Task goal -
Report how many lines below contain the word "beside". Give only the number.

[[ Data supplied, beginning ]]

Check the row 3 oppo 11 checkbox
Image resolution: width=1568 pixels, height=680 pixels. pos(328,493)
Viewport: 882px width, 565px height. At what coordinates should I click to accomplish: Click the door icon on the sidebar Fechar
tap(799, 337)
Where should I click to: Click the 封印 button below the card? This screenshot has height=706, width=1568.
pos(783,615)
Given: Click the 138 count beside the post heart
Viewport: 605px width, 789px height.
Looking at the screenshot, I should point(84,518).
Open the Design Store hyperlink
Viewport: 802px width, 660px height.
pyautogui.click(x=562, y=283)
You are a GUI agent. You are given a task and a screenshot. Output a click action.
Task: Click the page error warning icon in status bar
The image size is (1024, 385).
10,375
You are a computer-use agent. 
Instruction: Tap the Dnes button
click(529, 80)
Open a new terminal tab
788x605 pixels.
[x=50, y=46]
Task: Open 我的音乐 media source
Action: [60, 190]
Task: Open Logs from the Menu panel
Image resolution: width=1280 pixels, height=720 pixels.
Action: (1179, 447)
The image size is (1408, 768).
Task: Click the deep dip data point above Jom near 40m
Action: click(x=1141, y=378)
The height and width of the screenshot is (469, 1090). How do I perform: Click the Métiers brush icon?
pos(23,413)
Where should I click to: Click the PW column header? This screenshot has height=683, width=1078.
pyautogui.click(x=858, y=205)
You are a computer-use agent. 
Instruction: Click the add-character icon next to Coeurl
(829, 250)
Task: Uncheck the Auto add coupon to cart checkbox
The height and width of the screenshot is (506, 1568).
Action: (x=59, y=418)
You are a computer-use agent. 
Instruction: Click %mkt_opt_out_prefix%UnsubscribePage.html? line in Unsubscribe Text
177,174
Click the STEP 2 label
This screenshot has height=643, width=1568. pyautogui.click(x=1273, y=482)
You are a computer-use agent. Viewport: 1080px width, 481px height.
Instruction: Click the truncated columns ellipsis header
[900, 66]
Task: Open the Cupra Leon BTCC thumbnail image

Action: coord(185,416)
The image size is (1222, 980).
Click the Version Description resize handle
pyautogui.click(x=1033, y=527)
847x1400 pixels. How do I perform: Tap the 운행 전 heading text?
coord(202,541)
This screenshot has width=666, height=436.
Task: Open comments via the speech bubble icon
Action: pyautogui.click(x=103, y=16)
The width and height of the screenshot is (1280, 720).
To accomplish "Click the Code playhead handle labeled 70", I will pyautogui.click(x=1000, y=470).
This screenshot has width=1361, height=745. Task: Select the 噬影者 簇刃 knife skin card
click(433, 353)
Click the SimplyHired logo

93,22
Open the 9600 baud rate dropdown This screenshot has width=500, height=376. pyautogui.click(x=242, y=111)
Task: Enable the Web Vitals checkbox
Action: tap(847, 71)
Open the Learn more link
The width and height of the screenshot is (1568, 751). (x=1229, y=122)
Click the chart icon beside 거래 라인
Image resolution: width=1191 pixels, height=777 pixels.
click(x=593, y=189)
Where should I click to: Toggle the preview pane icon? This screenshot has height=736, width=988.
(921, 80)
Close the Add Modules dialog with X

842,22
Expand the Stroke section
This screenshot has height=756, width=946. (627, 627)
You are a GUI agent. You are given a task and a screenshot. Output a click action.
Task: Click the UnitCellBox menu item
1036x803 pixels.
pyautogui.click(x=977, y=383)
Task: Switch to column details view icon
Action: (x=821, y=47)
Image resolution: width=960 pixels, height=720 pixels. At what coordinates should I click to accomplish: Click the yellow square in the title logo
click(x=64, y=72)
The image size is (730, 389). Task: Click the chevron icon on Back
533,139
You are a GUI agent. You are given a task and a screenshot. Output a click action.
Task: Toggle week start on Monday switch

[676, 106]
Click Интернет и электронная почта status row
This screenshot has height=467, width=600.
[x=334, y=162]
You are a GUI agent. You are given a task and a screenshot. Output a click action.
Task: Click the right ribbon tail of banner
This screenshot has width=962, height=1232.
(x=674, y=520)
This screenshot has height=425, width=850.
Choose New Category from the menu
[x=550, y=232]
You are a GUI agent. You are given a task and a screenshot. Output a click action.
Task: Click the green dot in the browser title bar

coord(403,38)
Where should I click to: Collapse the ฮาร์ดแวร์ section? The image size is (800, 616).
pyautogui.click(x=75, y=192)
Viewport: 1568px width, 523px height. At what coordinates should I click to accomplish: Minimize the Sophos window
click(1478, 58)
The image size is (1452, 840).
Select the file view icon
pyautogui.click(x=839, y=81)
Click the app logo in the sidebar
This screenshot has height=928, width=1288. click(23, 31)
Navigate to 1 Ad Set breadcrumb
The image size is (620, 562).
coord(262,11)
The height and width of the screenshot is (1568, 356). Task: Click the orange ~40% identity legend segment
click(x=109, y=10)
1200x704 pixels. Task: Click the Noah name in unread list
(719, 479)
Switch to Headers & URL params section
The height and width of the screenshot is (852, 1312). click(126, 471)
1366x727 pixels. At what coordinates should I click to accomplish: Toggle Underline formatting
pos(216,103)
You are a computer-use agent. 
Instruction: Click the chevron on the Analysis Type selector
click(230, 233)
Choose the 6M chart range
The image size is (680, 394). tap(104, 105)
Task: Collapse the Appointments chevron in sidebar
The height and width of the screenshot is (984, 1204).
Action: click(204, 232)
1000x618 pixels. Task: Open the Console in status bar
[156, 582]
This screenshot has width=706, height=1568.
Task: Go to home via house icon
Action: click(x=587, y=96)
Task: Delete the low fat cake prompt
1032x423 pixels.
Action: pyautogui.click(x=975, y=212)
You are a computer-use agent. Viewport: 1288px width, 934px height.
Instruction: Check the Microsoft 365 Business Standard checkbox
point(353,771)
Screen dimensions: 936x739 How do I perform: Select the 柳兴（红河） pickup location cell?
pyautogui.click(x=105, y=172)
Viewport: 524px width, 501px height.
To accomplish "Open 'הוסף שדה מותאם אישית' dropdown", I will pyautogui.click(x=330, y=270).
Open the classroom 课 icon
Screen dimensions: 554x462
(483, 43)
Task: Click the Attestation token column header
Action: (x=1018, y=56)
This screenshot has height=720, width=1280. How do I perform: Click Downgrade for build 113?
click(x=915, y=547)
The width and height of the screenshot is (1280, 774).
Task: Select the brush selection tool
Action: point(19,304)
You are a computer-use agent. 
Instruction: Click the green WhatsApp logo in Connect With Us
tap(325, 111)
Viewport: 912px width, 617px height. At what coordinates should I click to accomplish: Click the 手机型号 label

[[ Data supplied, end ]]

Solved exercise -
2